My history with Beantown is the same as yours (came here as a teenager almost 45 years ago), and my affection for it is also similar ... in part because it is a great, historical cultured, smart city of manageable size that is NOT New York. (Which I also love, but in a very different way.)

 

Many thanks for the long post that said what I would have said, but didn't have the time to write myself.

Posted

I didn't want to waste space and / or electrons, but yankeedaddy has it pegged perfectly. What other town in the U.S. of A. can you walk the LONG dimension in a matter of hours?

I'm a misplaced Midwesterner, who had a choice between Carnegie Mellon and MIT for a school. I chose the later.

 

Remembrances of things past: There was one (1) restaurant in Faneuil, Durgin Park, which had to be experienced. If you've never had indian pudding, you have no idea what nirvana is.

 

I wax euphoric. Although I live 35 miles away, Boston is still in my heart. Where else could a 19 year old sing with a symphony as well renouned as the Boston Symphony Orchestra?

I had already performed in Carnegie Hall by the age of 25, and have memories of performances that will be with me until I croak - which will be in about 35 years (I hope).

Guest verymarried
Posted

wow gallahad you should be able to get free escort service by offering to barter your singing :) - Yeah, I love Boston also. Does anyone get lost there driving or was it just me when we set out for the New Hampshire Coast and could not figure out how to get out of town? I mean I've never gotten lost driving in NYC, LA or in Europe like Boston! Great city though,

Posted
wow gallahad you should be able to get free escort service by offering to barter your singing :) - Yeah, I love Boston also. Does anyone get lost there driving or was it just me when we set out for the New Hampshire Coast and could not figure out how to get out of town? I mean I've never gotten lost driving in NYC, LA or in Europe like Boston! Great city though,

 

I am afraid that this is getting off the subject of “escorts in Boston.” But here is some information for escorts who happen to be IN Boston and, I believe, that it will find agreement from escorts who live IN Boston.

 

Driving in Boston is an Olympic sport with Olympian standards. It is not for the faint of heart.

 

For visitors to Boston, straight, gay, escort, client. Pahk the cah. If you want a good experience DO NOT TRY TO DRIVE IN BOSTON. If, perchance it is your car, and not a rental, park it safely and pay for parking. Do not attempt to drive it until you are about to leave town. Ask for exquisite directions to your intended exurban destination. If, however you have a rental car, dump it. Boston is, among other things, a walking city and a public transportation city (which also has cabs.) If you are a normally fit individual, you can walk anywhere in Boston that you ought to want to be. The “T” takes a little getting used to (OK a lot of getting used to. It is the oldest subway system in the western hemisphere and sometimes looks its age. Trains and cars will come up from the depths to fresh air only to go down again.) (Escorts take note.)

 

 

Now to the rules of driving: At the traffic signal: Yellow means speed up; red means go ahead; green is ‘proceed with caution.’

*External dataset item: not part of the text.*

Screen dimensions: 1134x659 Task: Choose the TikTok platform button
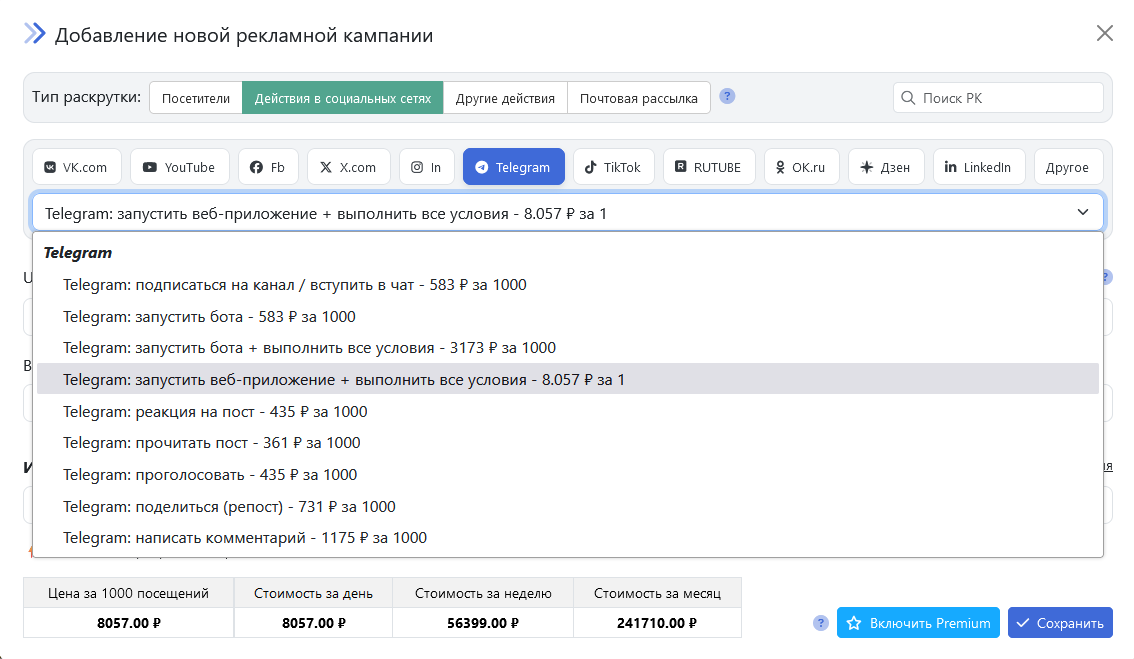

Speeding up as the yellow lights turn ever so gracefully to red is what you expect.

 

Except for the Back Bay, the streets were laid out by cows. Only cattle long-gone to their beefy rewards know why some of the streets do what they do. Inserting one-way signs has upped the ante as two one-ways face off and traffic comes together.

 

OK, you still want to do this?

The final driving test is following a 60 something Chinese lady with thick glasses driving east on Commonwealth Avenue in a large Buick with her right brinker on indicating that she is going to turn right onto Berkeley Street (a one-way street of oncoming traffic.)

 

What actually happens: she turns left across two lanes of traffic to follow Berkeley Street its intended direction towards the Charles River. She is untouched, unscathed, the brinker still brinking to the right, and… not a single Boston driver noticed. That’s how we drive in Boston.

 

“I've never gotten lost driving in NYC, LA or in Europe like Boston!” You got that one right VM. However, even I do not drive in Cairo, Jaipur, or Centro Storico of Roma.